Moniz Bandeira e o futuro da América Latina

Escrito por Imprensa, postado em 4 dEurope/London abril dEurope/London 2008 Imprimir Enviar para Amigo

Publicado no Le Monde Diplomatique

Por Marília Arantes

Em entrevista na Argentina, historiador fala sobre o eixo EUA-Colômbia, as mudanças em Cuba e a Conselho de Defesa do Sul

Pouco procurado pela imprensa brasileira, que tem pouco apetite pela profundidade, o historiador Luiz Alberto Moniz Bandeira concedeu há dias, ao jornal argentino Clarin, uma entrevista que merece atenção. Eis algumas de suas visões:

> Sobre as causas da incursão colombiana no Equador e os riscos de tensões prolongadas na América do Sul:

A paz interna não interessa elite colombiana, que precisa manter-se em conflito para ganhar com ajuda externa dos EUA. Por isso, o difícil prever o fim da instabilidade entre vizinhos, na América do Sul. O ataque às FARC em território equatoriano teve o aval de Bush e pode estar relacionado com um objetivo geopolítico dos EUA: interromper o envolvimento da França (e de Nicolas Sarkozy) na região, visto como sombra à influência de Washington. Além disso, um acordo para liberação de reféns fortaleceria Chávez, que a Casa Branca quer ver pelas costas.

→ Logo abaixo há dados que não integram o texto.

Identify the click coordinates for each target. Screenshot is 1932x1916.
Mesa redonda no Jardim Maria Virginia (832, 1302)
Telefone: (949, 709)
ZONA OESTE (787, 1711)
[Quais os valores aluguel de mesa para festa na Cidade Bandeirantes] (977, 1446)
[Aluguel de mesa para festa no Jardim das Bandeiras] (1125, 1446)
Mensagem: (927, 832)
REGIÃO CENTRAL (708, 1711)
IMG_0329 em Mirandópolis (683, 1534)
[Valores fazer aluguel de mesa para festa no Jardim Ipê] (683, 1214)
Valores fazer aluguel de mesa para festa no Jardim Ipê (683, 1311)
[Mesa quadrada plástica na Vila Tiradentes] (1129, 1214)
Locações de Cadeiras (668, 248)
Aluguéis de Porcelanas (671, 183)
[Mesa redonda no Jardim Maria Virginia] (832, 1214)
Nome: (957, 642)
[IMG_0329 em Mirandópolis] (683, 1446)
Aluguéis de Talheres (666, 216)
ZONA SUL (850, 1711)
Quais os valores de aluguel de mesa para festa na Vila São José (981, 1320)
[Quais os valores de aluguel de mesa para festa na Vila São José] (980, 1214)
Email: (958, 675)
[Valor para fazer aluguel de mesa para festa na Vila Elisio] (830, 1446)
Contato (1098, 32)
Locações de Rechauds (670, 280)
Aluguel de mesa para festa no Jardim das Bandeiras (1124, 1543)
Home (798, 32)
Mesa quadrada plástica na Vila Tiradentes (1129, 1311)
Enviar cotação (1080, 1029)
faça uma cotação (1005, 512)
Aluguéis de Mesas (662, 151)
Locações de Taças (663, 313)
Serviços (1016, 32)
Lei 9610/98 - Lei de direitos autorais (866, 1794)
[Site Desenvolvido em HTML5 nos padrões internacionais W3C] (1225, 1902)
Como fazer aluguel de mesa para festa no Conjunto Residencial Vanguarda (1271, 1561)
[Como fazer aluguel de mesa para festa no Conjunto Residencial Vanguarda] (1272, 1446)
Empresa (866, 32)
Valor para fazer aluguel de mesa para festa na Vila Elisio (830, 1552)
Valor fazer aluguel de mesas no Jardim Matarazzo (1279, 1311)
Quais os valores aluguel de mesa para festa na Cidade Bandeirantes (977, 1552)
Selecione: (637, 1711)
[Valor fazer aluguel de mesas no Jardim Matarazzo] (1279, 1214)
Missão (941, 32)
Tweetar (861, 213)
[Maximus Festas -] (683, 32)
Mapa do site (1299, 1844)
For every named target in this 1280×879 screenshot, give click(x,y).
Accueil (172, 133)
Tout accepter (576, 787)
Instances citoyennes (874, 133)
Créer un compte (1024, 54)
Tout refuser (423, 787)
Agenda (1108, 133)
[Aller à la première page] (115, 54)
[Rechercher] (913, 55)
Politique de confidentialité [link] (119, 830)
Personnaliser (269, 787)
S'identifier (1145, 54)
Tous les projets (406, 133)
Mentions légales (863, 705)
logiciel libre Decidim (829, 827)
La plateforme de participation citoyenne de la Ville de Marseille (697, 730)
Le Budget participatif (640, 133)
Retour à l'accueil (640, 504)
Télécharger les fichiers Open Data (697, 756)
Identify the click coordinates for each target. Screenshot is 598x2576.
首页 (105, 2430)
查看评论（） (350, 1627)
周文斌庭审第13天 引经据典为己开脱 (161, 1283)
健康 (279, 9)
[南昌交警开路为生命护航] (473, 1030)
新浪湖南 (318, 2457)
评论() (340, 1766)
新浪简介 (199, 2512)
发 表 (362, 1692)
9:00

  > Sobre o futuro de Cuba:Moniz Bandeira crê que, não haverá, sob governo Raul Castro, mudança estrutural – mas, sim, um processo gradual de abertura. Conduziria, como na China, a um capitalismo de Estado. Implicaria ampliar a relação da ilha com o Mercosul – em especial o Brasil (a Venezuela seria um parceiro insuficiente).

> Sobre o Conselho de Defesa da América do Sul e as relações Brasil-Argentina

Desde a guerra das Malvinas, os militares brasileiros mudaram seus cenários de guerra. Passaram a enxergar a hipótese de um conflito contra um país mais forte, do “bloco ocidental” (porém, do Norte). Isso ampliou a presença militar na Amazônia, que se tornou região muito sensível: qualquer ato hostil pode ser visto como motivo para guerra. Também distensionou as relações com a Argentina, vista então com o oponente mais provável.

A recente iniciativa brasileira, em favor do Conselho de Defesa da América do Sul, reflete o surgimento, na diplomacia, de uma visão sul-americanista. Ele é viável e poderia isolar os EUA, em aliança estratégica com a Colômbia.